By now, the ticket volunteer has made his way back down the next segment of people, and he is being harangued by a guy trying to get a ticket for his friend. The guy explains that he and his group of festival goers had left to grab some dinner. His friend took his badge off during the meal, but forgot to put it back on. He didn’t realize he didn’t have it until they arrived at the theater. This guy towers over the meek volunteer. He’s at least 6-1, maybe 6-2, looking like Treebeard the Ent by comparison. He only needs a ticket for his friend, but, of course, there’s no code to scan to account for the seat that the queue card would represent. Treebeard assures the volunteer that Forgetful Friend is franticly making his way back to the restaurant to retrieve his badge, but it’ll take about 20 minutes. Is there ANYTHING that the volunteer can do to make sure Forgetful Friend gets into the screening?
The kid looks at his device, as if that might offer a solution that won’t disappoint Treebeard. Finally, after Treebeard finishes making his case, Volunteer Kid looks up at him and offers, weakly, “I’m sorry, without a badge to scan…” That ellipsis does all the heavy lifting.
He might as well have looked Treebeard square in the eye and let Ted Striker be his guide by saying, “No dice, Chicago!” This might be the most power this kid will ever wield in his entire life. In this moment, he is one with the Gods. He is Thor, riding a chariot pulled by twin screaming goats as he drops the hammer.
“Well, ok, then…,” Treebeard delivers impotently as he turns on his heel to walk away. Right as he begins his first step, he lets out a sound that (not-so-subtlety) telegraphs his displeasure. He lets loose a passive aggressive “WHOO!”. It’s like the sound you might make when your favorite baseball player belts the game-winning run over the fence during game seven of the World Series, but sotto voce. (Treebeard is nothing if not a model of self-restraint.)
With that little bit of soap opera over and done with, I check my phone. Melody has made it into the theater with her SXXpress ticket, and is saving the seat next to her for me, center section, 6th row. But she’s getting nervous:
I don’t get a chance to respond at that moment, because the line is moving, albeit in a confusing fashion. As soon as the gatekeeper volunteers begin letting people into the theater, the first few lines start to all collapse as people make a mad dash for the door. One lady near me steps away. She says she was nearly trampled in a stampede at some other music festival earlier in the year, and she says she won’t be put in that position again, her lingering PTSD won’t allow her to stay in “line” much longer.

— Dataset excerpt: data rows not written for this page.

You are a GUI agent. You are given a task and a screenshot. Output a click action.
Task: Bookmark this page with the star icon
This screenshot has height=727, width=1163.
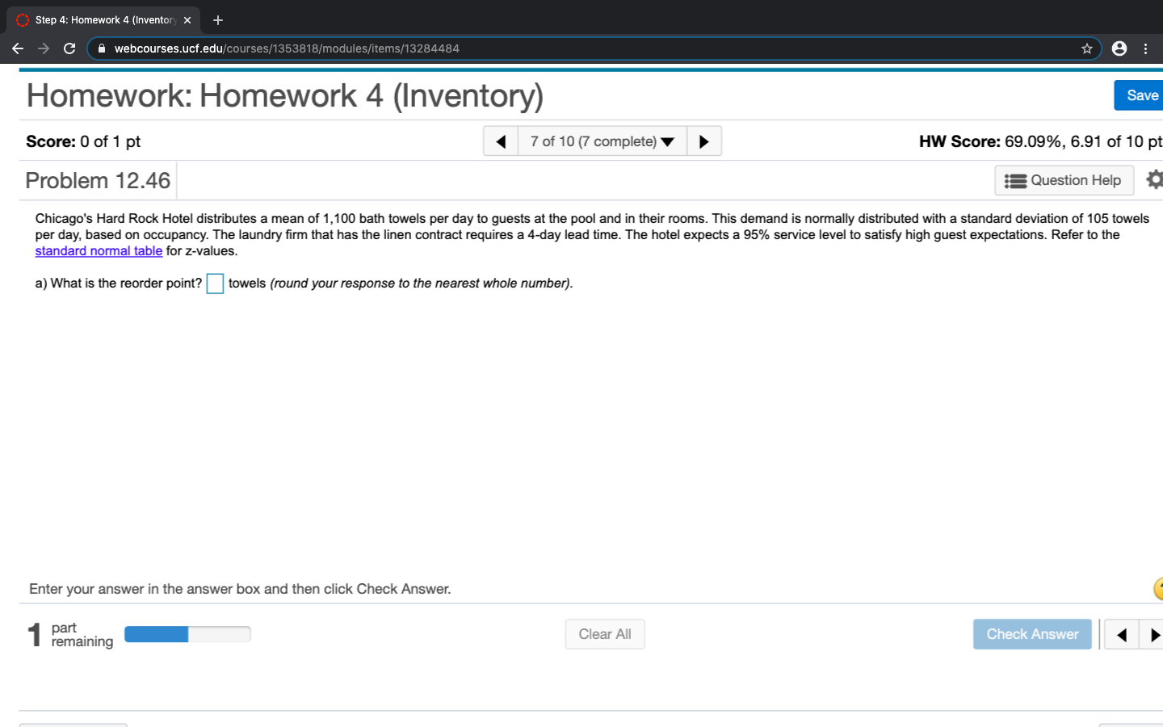click(1086, 48)
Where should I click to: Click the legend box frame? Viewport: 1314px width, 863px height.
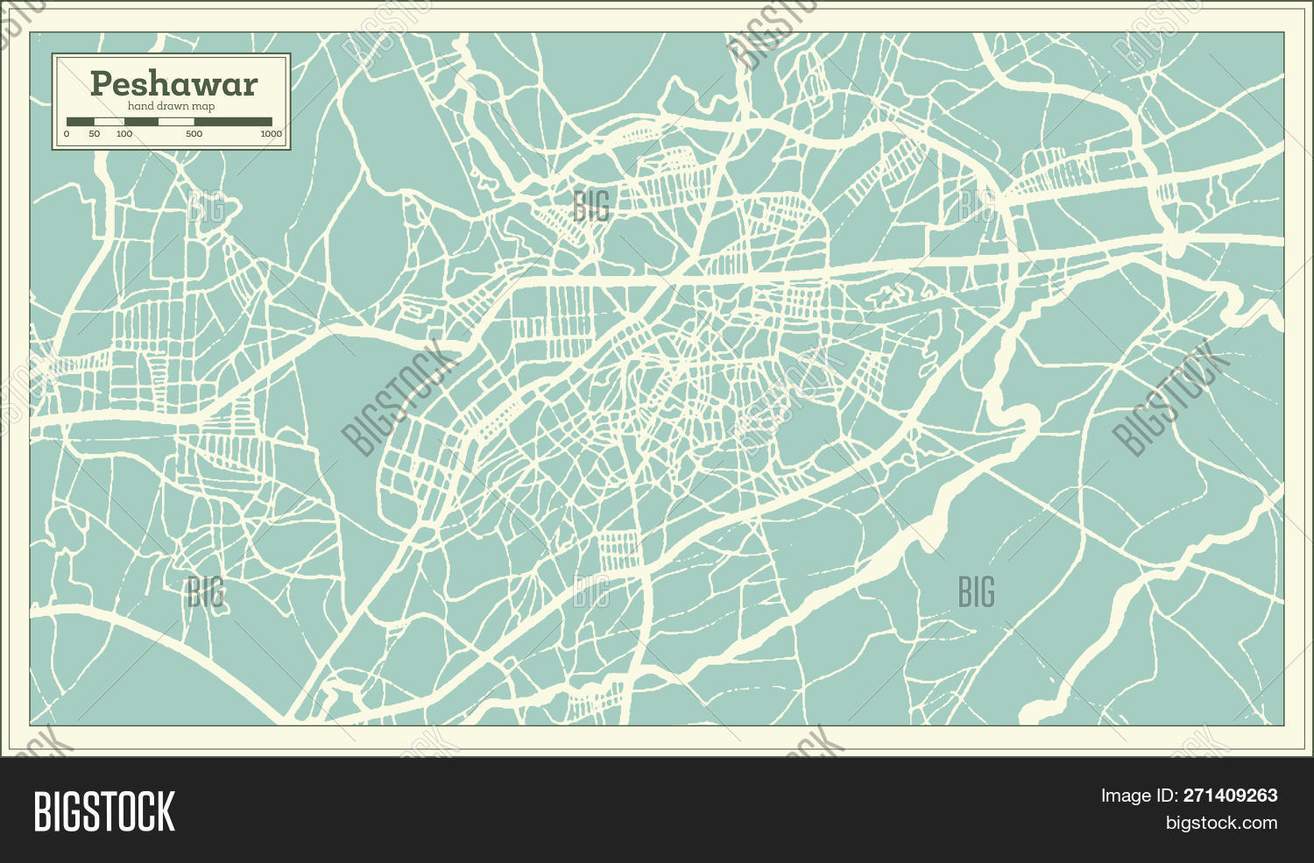pos(171,102)
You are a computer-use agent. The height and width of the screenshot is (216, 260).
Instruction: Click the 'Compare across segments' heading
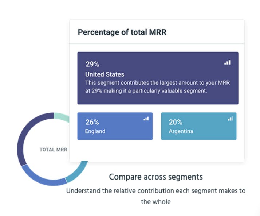(156, 177)
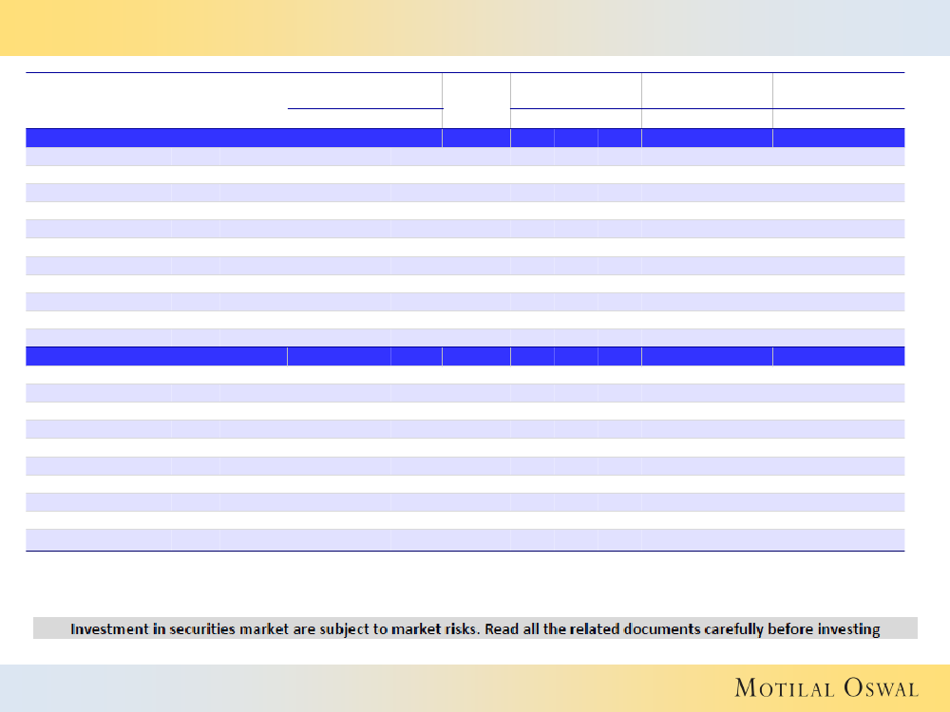Click the gradient footer bar left of logo
This screenshot has height=712, width=950.
click(x=361, y=688)
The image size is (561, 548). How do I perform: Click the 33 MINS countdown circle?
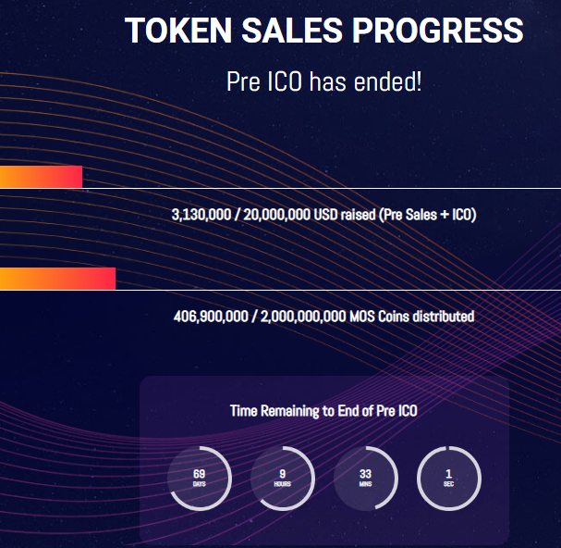coord(365,478)
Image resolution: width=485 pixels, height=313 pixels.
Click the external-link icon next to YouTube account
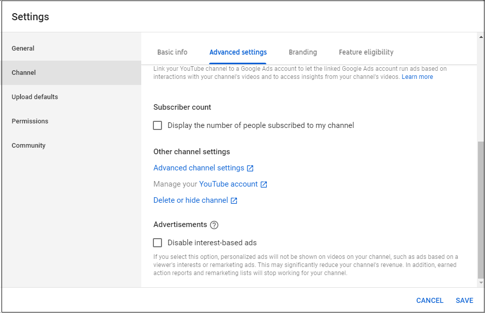pyautogui.click(x=264, y=185)
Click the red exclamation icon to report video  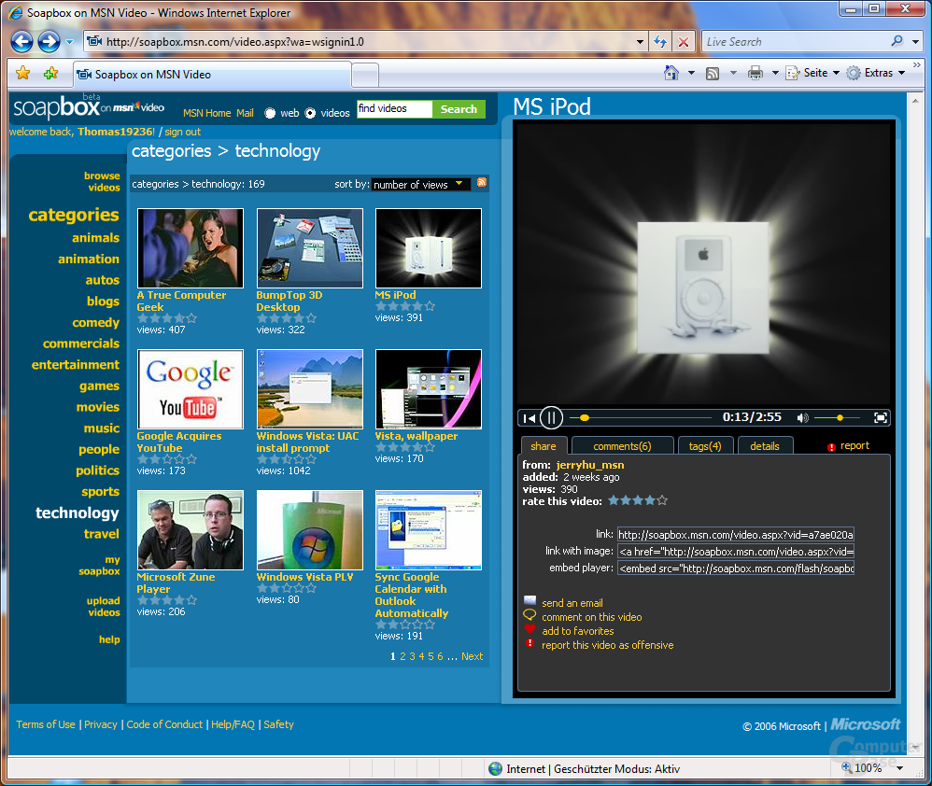(x=529, y=645)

My cohort makes it close enough to the entrance to hear that the volunteers are calling people by ranges of queue card numbers (ex.: “Numbers 50-70 may now enter! 50-70!”). I wait my turn, and eventually I make my way into the auditorium. Melody is able to fend off the barbarian hordes long enough for me to take the seat she’s been holding.
All is right with the world.
I’m hoping to write a proper review for Bottoms when it gets a theatrical release, according to Seligman, later this summer. I’ll sign off here by offering the teaser that Seligman’s movie might be an all-time teen sex-comedy great. And it's a satire of Fight Club. And it’s unapologetically queer. It's like Book Smart on steroids and giddily violent. It was totally worth every bit of the agita of getting into the screening.
I saw a bunch of other stuff at SXSW that I really want to talk about. But I’ve been going on for quite some time now. Rae has ordered breakfast, and it should be delivered (we’re back to living that #contactlesslyfe again until we both test negative) in about 20 minutes. If we ever hang out, buy me a slice of pizza, and I’ll tell you all about ‘em.